Document segment section start

The words arrived this summer on my desk in Atlanta from the tiny African nation of Malawi. They described the widespread benefits of a new fish farm in a country where half of the more than 12 million people are malnourished. And I read them with hope.

"When a big fish moves, the ripples are felt in every corner of the pond."

But now I'm not so sure. Suddenly, in this uncertain season of giving, the proverb sounds ominous.

America is a big fish. And I lead a humanitarian group, CARE, that works in some of the most vulnerable corners of the pond. My fear is that anxiety rippling out from Wall Street will hit the world's poor particularly hard this winter, as donations sag, world commodity prices remain high and international investment declines.

The timing couldn't be worse. Global food prices shot up 75 percent from 2005 to the middle of this year, ending a 30-year period of relatively cheap food. That has made it more expensive to deliver aid to the hungry and eroded the purchasing power of poor people already spending most of their income to feed their families.

Just this month the United Nations released a report concluding that 40 million more people have joined the ranks of the undernourished this year. And the total - now 963 million - could swell further as the financial crisis deepens, the U.N.'s Food and Agriculture Organization warned. Even before the economic meltdown, 1 billion people lived on less than $1 per day. Now the world's poor, the majority of them women and children, are spending less on health care and education. Girls are being yanked out of school to work.

But we can help. And history gives me some hope that, even in these tough times, we will. For better than half a century, in boom times and recession, America's goodwill has spread far beyond our shores. Often it shows up as giant sacks filled with rice, cornmeal and other forms of emergency food aid. Less noticed, and equally important, are programs that strike at the roots of poverty. With just a little help, communities have established their own economic safeguards, from microfinance banks to disaster-resistant irrigation systems.

Take the tiny village of Chilembwe, in drought-prone Malawi. There, mothers such as Loness Manja put hoe to earth, creating a reservoir as large as an Olympic-sized pool. The resulting irrigation system tripled crop production. Now, even during the dry season, Loness can harvest broad leaf mustard plants and Chinese cabbage. Her children no longer go to sleep hungry.

Already, the people of Chilembwe have built upon the early success of the reservoir, using it to feed a fish pond. Loness finished digging the pond this summer, with 130 other villagers. Then they stocked it with 1,000 fingerlings, an $85 investment that will bring up to $930 in revenue plus the offspring to keep a steady stock going.

That's no small matter in a country where children die from lack of proper sanitation and nutrition. The thought of not being able to preserve this progress through continued training - and, better yet, expansion into to nearby communities - seems exceptionally cruel.

Of course, we have our own problems to deal with here at home. But consider that even as we stare down the most daunting economic challenge since the Great Depression, economists take solace in our modern safety nets. We have Medicaid, unemployment benefits and a Federal Reserve that's trying to prevent a freefall.

It's easy to forget that other safety net: us. We've always been there to catch those whose fortunes falter suddenly around the world. And we must call on our political leaders to remember that we have a responsibility to help lift them up again.

These are people living in places like Malawi, where CARE's agricultural coordinator uttered those words that just won't leave my head. He said them as Loness, the mother whose children no longer go hungry, tossed soya and corn grains into the pond.

"When a big fish moves," he said, studying the water's surface, "the ripples are felt in every corner of the pond." He was referring to Loness and her corner of the globe. But I'm convinced the message was meant for us, too.

Helene Gayle is president and CEO of CARE.

Document segment section end

→ **Problems to work on**:
A – In the essay on aid to the world's poor, reproduce the part that opens with the words containing "The words arrived" and closes with "them with hope.".
B – According to the essay on aid to the world's poor, why could the timing of the financial crisis not be worse for the hungry? Answer in one to three sentences.
The records that follow are drawn from a separate source and are unrelated to the essay.

Source material section start

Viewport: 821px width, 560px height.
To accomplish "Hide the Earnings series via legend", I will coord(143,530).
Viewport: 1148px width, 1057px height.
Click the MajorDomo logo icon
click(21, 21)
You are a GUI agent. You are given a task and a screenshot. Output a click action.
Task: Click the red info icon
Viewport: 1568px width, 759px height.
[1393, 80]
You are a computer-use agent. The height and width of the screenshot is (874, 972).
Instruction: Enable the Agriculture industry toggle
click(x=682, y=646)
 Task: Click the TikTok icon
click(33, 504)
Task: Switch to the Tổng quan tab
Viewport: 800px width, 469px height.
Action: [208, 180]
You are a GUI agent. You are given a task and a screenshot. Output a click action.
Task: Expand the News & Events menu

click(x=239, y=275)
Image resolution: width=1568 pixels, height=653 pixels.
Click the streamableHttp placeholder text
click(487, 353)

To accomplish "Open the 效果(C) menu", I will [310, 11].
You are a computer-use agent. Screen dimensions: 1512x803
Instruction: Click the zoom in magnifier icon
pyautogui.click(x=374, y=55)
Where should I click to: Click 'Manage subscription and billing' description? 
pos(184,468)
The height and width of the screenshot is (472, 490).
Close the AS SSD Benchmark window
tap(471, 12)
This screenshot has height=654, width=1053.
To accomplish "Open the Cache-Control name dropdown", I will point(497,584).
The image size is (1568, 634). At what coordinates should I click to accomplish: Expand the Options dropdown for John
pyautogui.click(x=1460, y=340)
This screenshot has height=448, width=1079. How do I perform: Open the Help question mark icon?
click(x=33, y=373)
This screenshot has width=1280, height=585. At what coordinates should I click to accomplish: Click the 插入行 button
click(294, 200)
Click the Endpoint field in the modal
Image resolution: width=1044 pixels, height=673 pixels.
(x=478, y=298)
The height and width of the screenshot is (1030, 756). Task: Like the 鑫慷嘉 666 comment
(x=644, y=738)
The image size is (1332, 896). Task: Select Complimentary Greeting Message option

Source material section end

→ **Answers for the tasks**:
A –
The words arrived this summer on my desk in Atlanta from the tiny African nation of Malawi. They described the widespread benefits of a new fish farm in a country where half of the more than 12 million people are malnourished. And I read them with hope.

B – Global food prices rose 75 percent from 2005 to the middle of this year, ending a 30-year period of relatively cheap food. This rise has made aid more expensive to deliver to the hungry. It has also eroded the purchasing power of poor people who already spend most of their income feeding their families.